Alecka, «Choukran», album Alecka, 2011

 

Choukran
Abadan
Afouan
Naiman
Achlan
Wasachlan
Gitan
Tabahan
Nanaidan
Choukran
Abadan
Afouan
Naiman
Achlan
Wasachlan
Gitan
Tabahan
Nanaidan

Mon teint olive
Mon accent québécois
J’ai l’regard de ma mère
Mais les sacres de mon père
C’est sûr se côtoient
Et festoient en moi
J’ai le cœur d’Allah
Mais le foie de saint Pierre
Ialbé
Iessanadé
Iadouri
Iabinté
Mahachla
Teta
Mahachla
Teta
Misarabla
Chus pas coupée en deux
C’est tout l’contraire
Les deux ont allumé mon feu
Je suis riche de millionnaires
Millions de musiques
Millions de mots
Millions d’histoires extraordinaires
Pour embrasser l’humanité entière
Choukran
Abadan
Afouan
Naiman
Achlan
Wasachlan
Gitan
Tabahan
Nanaidan

Mon teint olive
Mon accent québécois
J’ai les jambes de mon père
Mais les fesses de ma mère
C’est sûr se côtoient
Et festoient en moi
J’ai la moustache d’Allah
Mais l’auréole de saint Pierre
Ialbé
Iessanadé
Iadouri
Iabinté
Mahachla
Teta
Mahachla
Teta
Misarabla
Millions de musiques
Millions de mots
Millions d’histoires extraordinaires
Pour embrasser l’humanité entière
Choukran
Abadan
Afouan
Naiman
Achlan
Wasachlan
Gitan
Tabahan
Nanaidan
Coudon
Ben voyons don
Heille creton
C’est don ben bon
Heille creton
Dans l’fond
Bougon gigon
Ou bedon
Choukran
Tabarnan
Afouan
Quess tu fais là man
Achlan
Wasachlan
Ben voyons don
Entrez don
Restez pas sul perron
[autre passage en arabe]
C’est la langue de mon père
De mon grand-père Irénée
De forêts de rivières
Ô comme la neige a neigé
C’est la langue de mon père
De mon grand-père Irénée
De forêts de rivières
Ô comme la neige a neigé

 

P.-S.—L’Oreille tendue s’excuse auprès des arabophones pour cette transcription ô combien approximative, faite à partir de l’enregistrement en studio, non de la vidéo en concert.

 

Chantons la langue avec Fernandel

Fernandel, l’Accent du soleil, pochette

(Il n’y a pas que «La langue de chez nous» dans la vie.
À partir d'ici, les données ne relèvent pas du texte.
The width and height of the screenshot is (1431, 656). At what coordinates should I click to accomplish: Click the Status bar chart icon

Les chansons sur la langue ne manquent pas. Petite anthologie en cours. Liste d’écoute disponible sur Spotify. Suggestions bienvenues.)

 

Fernandel, «L’accent», 1963

 

De l’accent ? De l’accent ? Mais, après tout, en ai-je ?
Pourquoi cette faveur ? Pourquoi ce privilège ?
Et si je vous disais après tout, genses du Nord,
Que c’est vous qui, pour nous, semblez l’avoir très fort
Que nous disons de vous, du Rhône à la Gironde
«Ces gens-là n’ont pas le parler de tout le monde»
Et que, tout dépendant de la façon de voir,
Ne pas avoir d’accent, pour nous, c’est en avoir

Hé bien non, je blasphème et je suis las de feindre
Ceux qui n’ont pas d’accent, je ne peux que les plaindre
Emporter avec soi son accent familier
C’est emporter un peu sa terre à ses souliers
Emporter son accent d’Auvergne ou de Bretagne

C’est emporter un peu sa lande ou sa montagne
Lorsque, loin de chez soi, le cœur gros, on s’enfuit
L’accent, mais c’est un peu le pays qui vous suit

C’est un peu cet accent, invisible bagage,
Le parler de chez soi qu’on emporte en voyage
C’est pour le malheureux à l’exil obligé
Le patois qui déteint sur les mots étrangers
Avoir l’accent enfin, c’est chaque fois qu’on cause
Parler de son pays en parlant d’autre chose

Non, je ne rougis pas de mon si bel accent
Je veux qu’il soit sonore et clair, retentissant
Et m’en aller tout droit, l’humeur toujours pareille
Emportant mon accent sur le coin de l’oreille

Mon accent, il faudrait l’écouter à genoux
Il vous fait emporter la Provence avec vous
Et fait chanter sa voix dans tous nos bavardages
Comme chante la mer au fond des coquillages

Écoutez, en parlant je plante le décor
Du torride Midi dans les brumes du Nord
Il évoque à la fois le feuillage bleu-gris
De nos chers oliviers aux vieux troncs rabougris
Et le petit village où la treille splendide
Éclabousse de bleu la blancheur des bastides

Cet accent-là, mistral, cigales et tambourins
À toutes mes chansons donnent un même refrain
Et quand vous l’entendez chanter dans mes paroles
Tous les mots que je dis dansent la farandole

 

P.-S.—Yves d’Amécourt explique que ce texte est extrait de la Fleur merveilleuse de Miguel Zamacoïs.